_DATA LISTING_
——————
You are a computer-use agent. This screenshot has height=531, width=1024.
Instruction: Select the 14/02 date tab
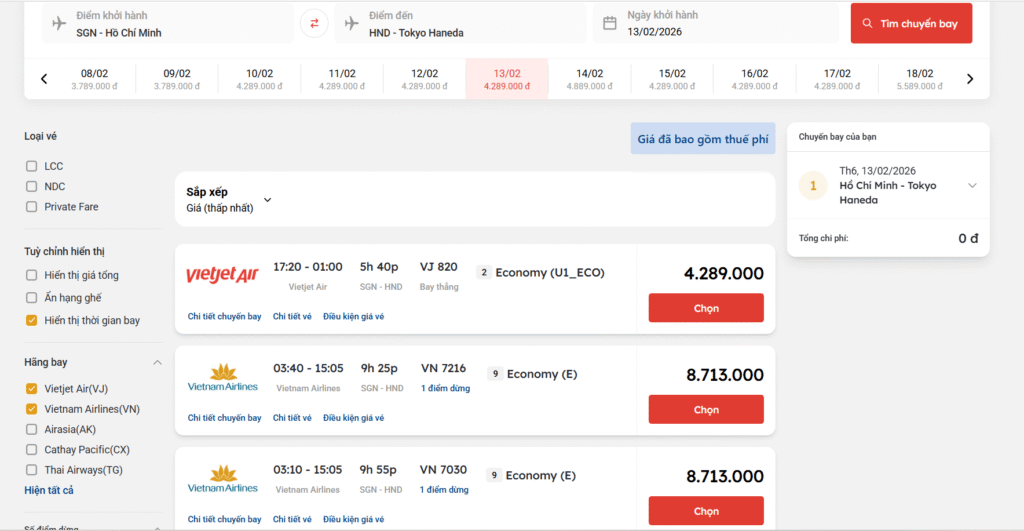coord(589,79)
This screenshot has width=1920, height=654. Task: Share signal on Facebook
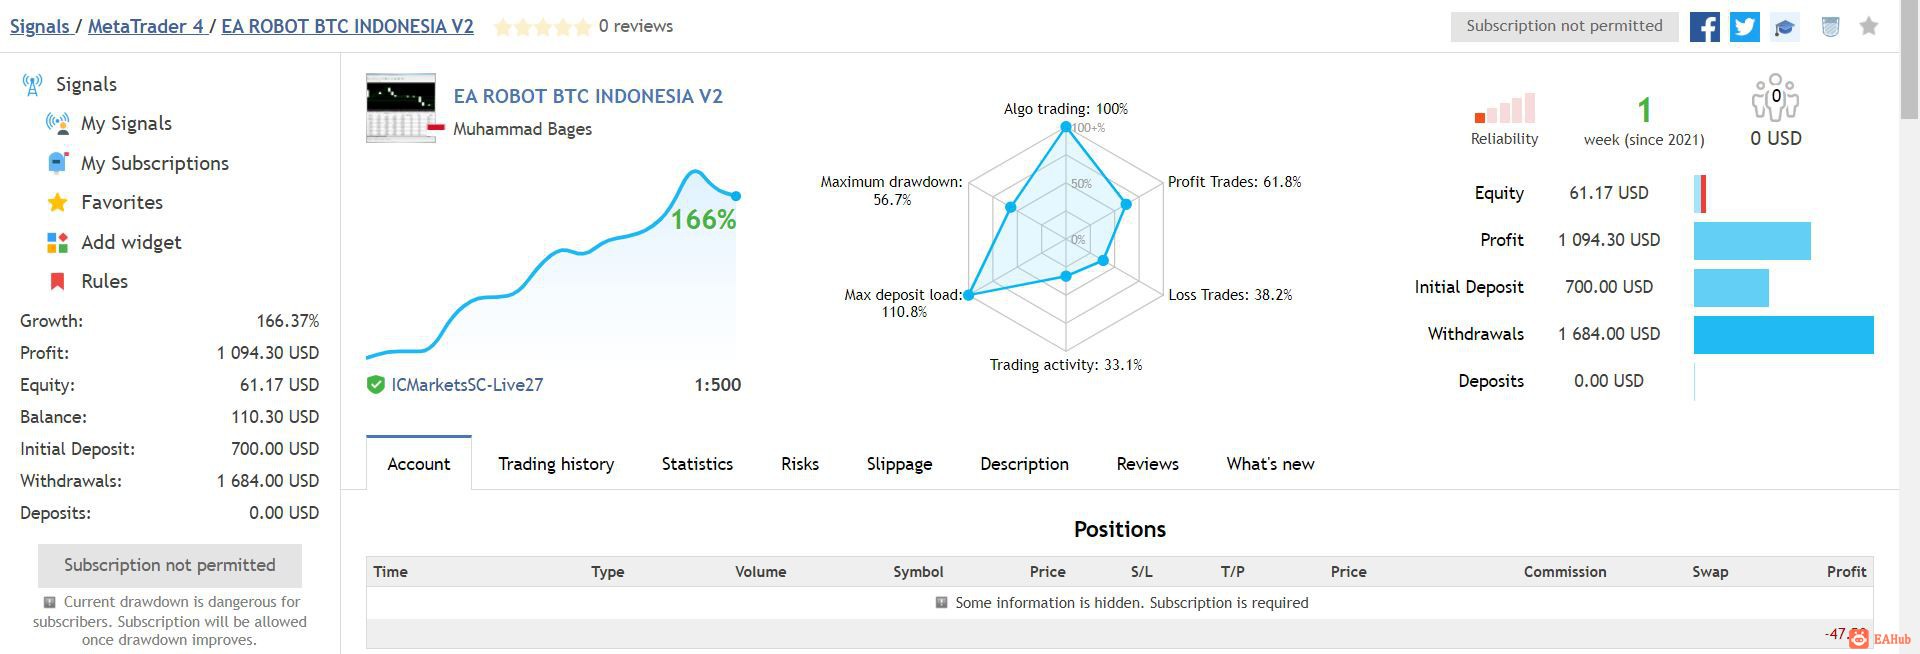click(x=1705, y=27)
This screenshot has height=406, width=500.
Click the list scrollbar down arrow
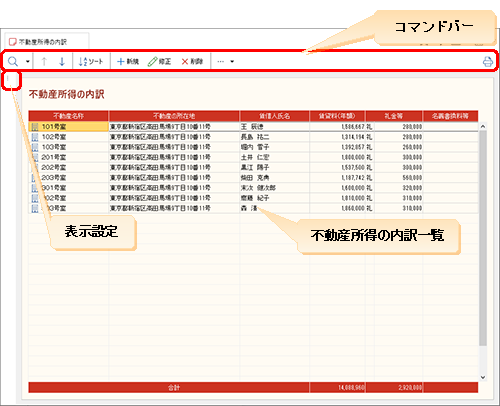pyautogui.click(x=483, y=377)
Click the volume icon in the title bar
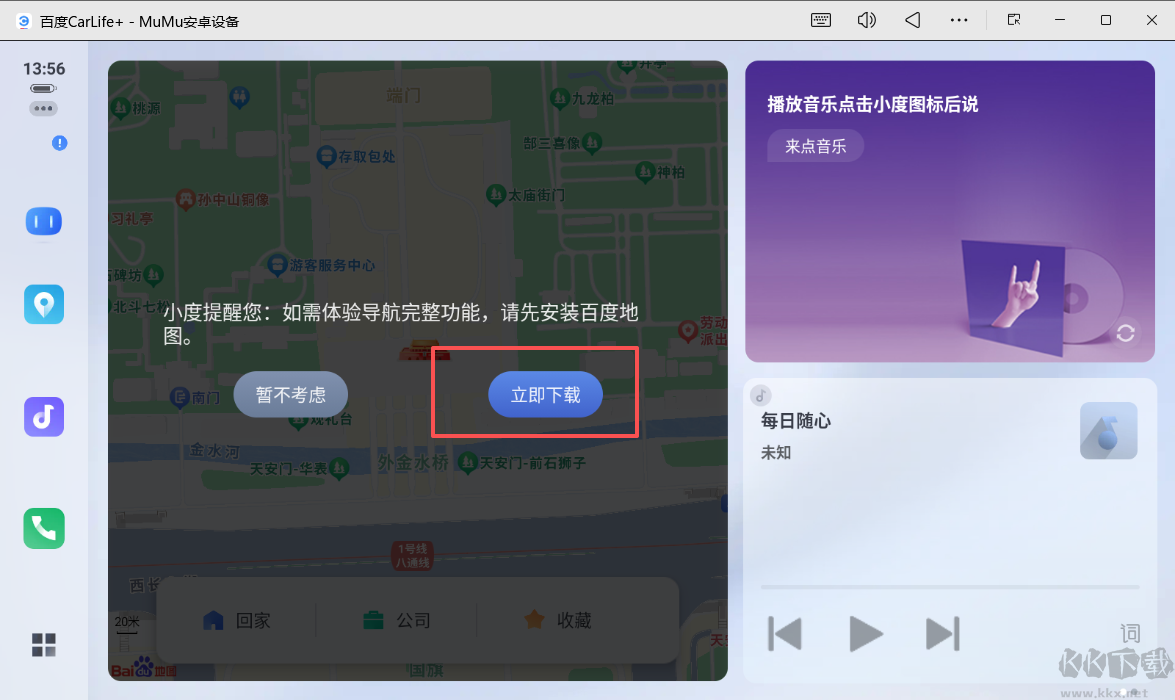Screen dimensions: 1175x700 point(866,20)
——————
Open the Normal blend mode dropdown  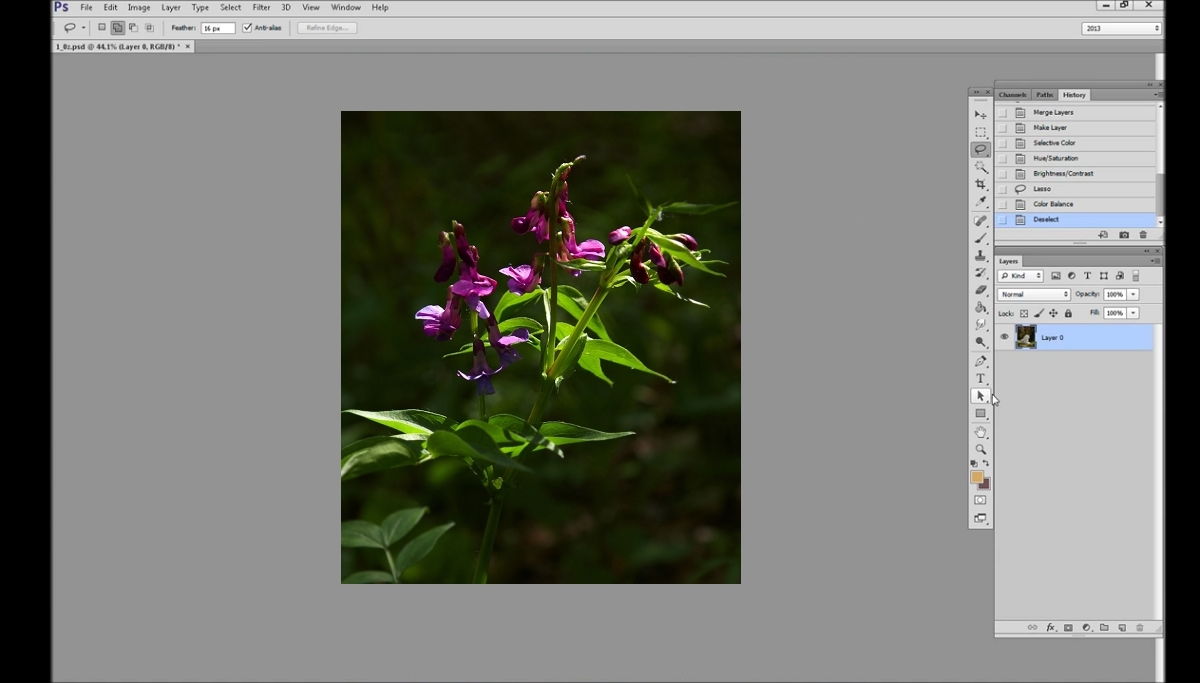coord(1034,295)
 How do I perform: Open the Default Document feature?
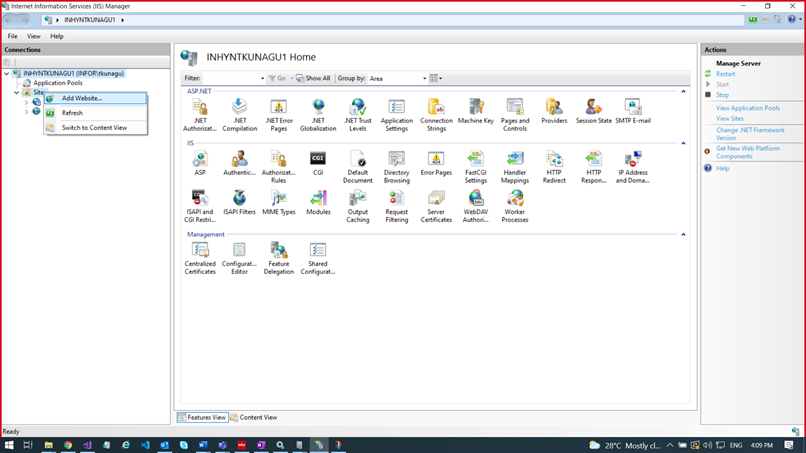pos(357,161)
——————
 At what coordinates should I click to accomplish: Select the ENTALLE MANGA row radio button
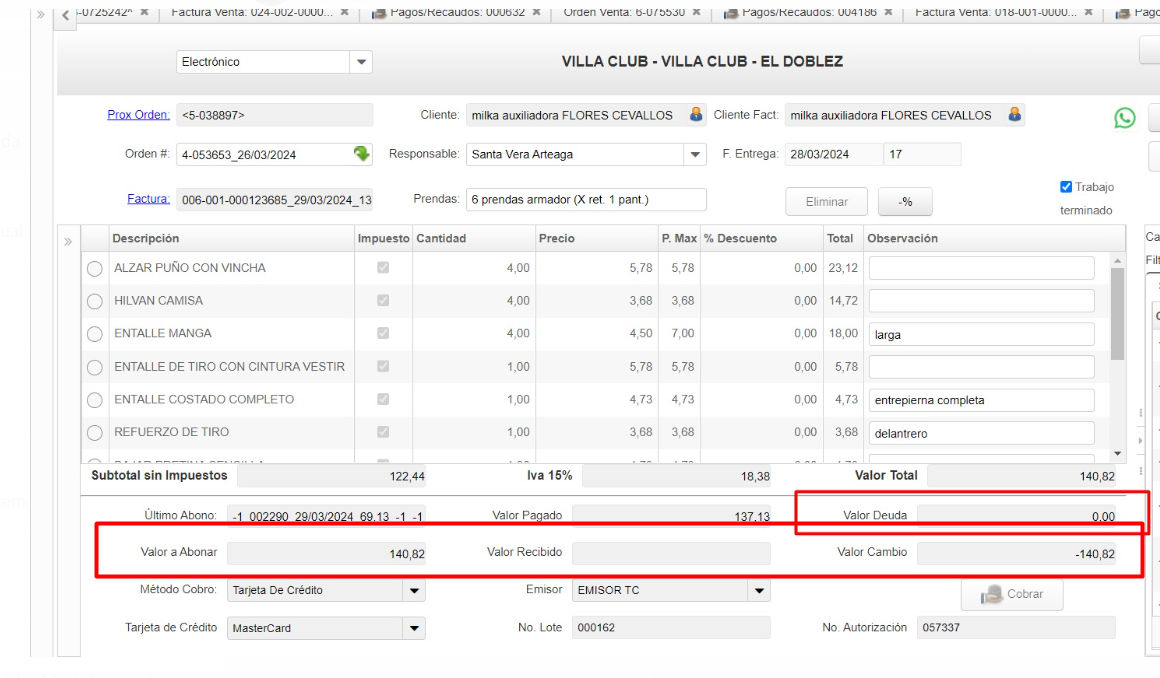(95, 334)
——————
With the pictures omitted, restate word for word the lines above from the line that has "You are a computer-use" up to and including the line that has "This screenshot has height=406, width=500.", and no other lines.

_EXERCISE ANSWER_
You are a computer-use agent. This screenshot has height=531, width=1024.
Instruction: Select the 14/02 date tab
coord(589,79)
This screenshot has width=1920, height=654. Task: Share signal on Facebook
click(x=1705, y=27)
This screenshot has height=406, width=500.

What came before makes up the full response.